Il grande complesso dell’Eremo dei Camaldolesi, ristrutturato dallo stesso Dorazio, è stato recentemente messo in vendita per 8 milioni di euro. Donna Pupa Bucci Casari, grande amica dell’artista e sua vicina di casa, denuncia: “Per l’incuria e la mancanza di manutenzione sta andando in pezzi, crepe nei muri e sterpaglie nel giardino disegnato da Respighi. Ci vorranno milioni e milioni di euro per restaurarlo; difficile se non impossibile venderlo a quel prezzo”.
Non solo. In questi anni sono scomparse importanti tele, alcuni eredi hanno impedito mostre e commemorazioni, per il decennale dalla morte; per il ricordo, a Todi, sono state esposte solo fotografie a lui dedicate e nessuna opera. Chi passeggia per la stessa cittadina umbra non troverà niente a lui riferito, niente, al massimo i segni di una crisi generale che ha colpito anche questo lembo di Paese. Un vendesi, un affittasi, un altro vendesi, i commercianti in attesa sull’uscio del negozio, sigaretta tra le mani.
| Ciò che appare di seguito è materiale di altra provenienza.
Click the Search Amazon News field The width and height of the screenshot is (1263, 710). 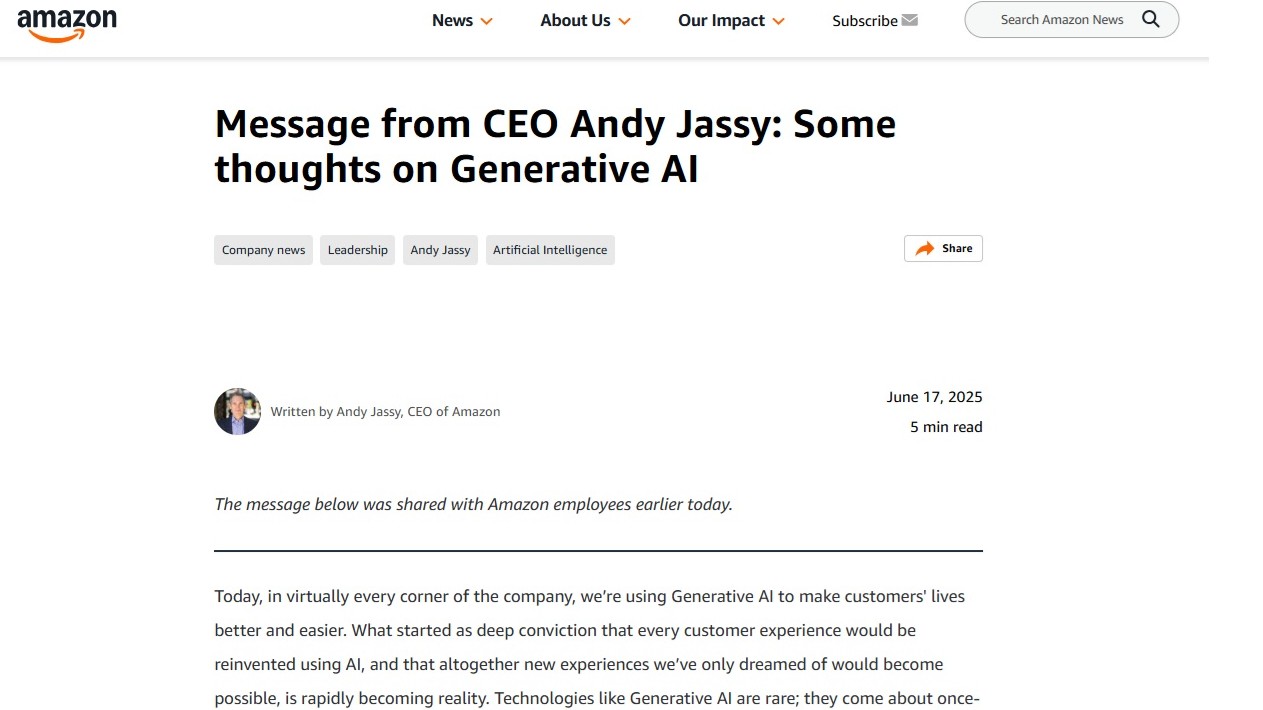pyautogui.click(x=1071, y=20)
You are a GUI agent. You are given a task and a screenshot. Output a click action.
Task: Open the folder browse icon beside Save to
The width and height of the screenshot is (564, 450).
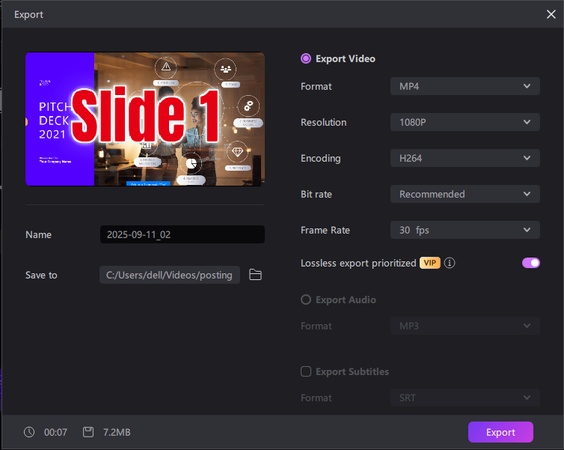tap(255, 275)
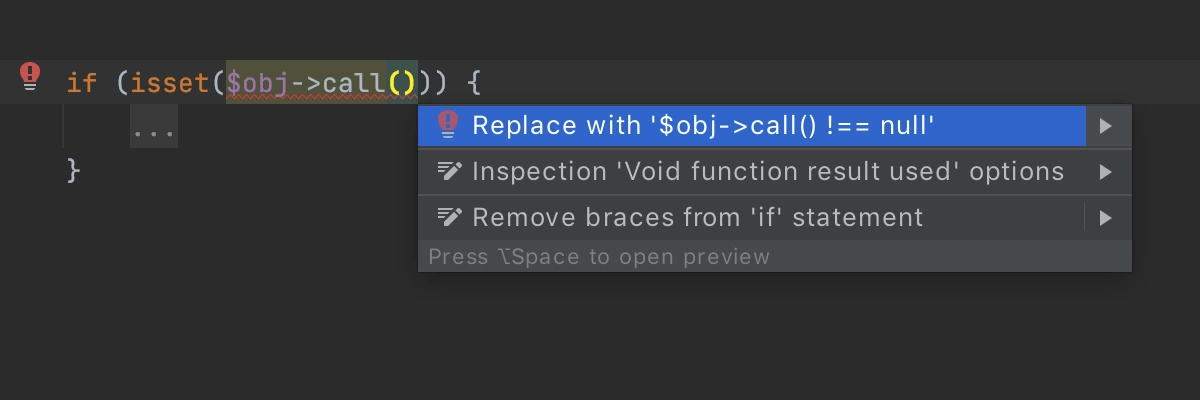This screenshot has width=1200, height=400.
Task: Click the 'isset' function name
Action: pyautogui.click(x=171, y=82)
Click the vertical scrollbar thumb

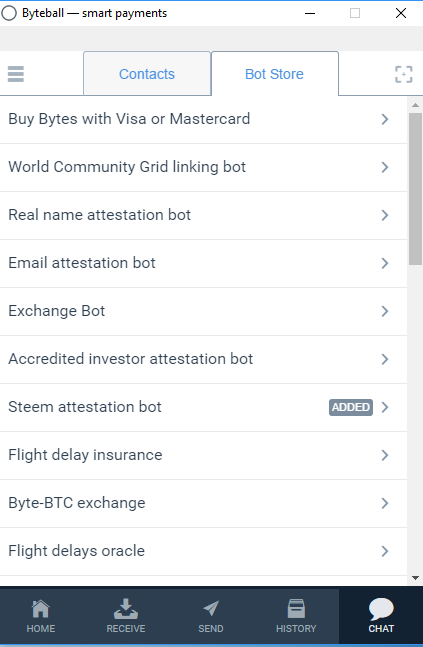click(x=415, y=189)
Da queste parti di Piero Dorazio è rimasta la tomba nel cimitero di Canonica di Todi, con l’iscrizione “Civis romanus e pictor optimus”, una cappella con dodici loculi, undici per eredi e discendenti. Sembra che uno di questi dopo aver lasciato Todi con i suoi consanguinei, abbia eletto la residenza all’estero. Però, come spesso accade, per capire cosa noi italiani siamo bravi a perdere, basta leggere le etichette nei grandi spazi museali internazionali, basta “sbirciare” dentro il Moma di New York, o il Fine Arts Museums di San Francisco; la Tate Gallery di Londra o il Georges Pompidou di Parigi, e lì troverete scritto: opera di Piero Dorazio. Quello che appartiene all’universo mondo della cultura, noi lo riduciamo a una bega famigliare, ultimo capitolo di una storia di tutti noi.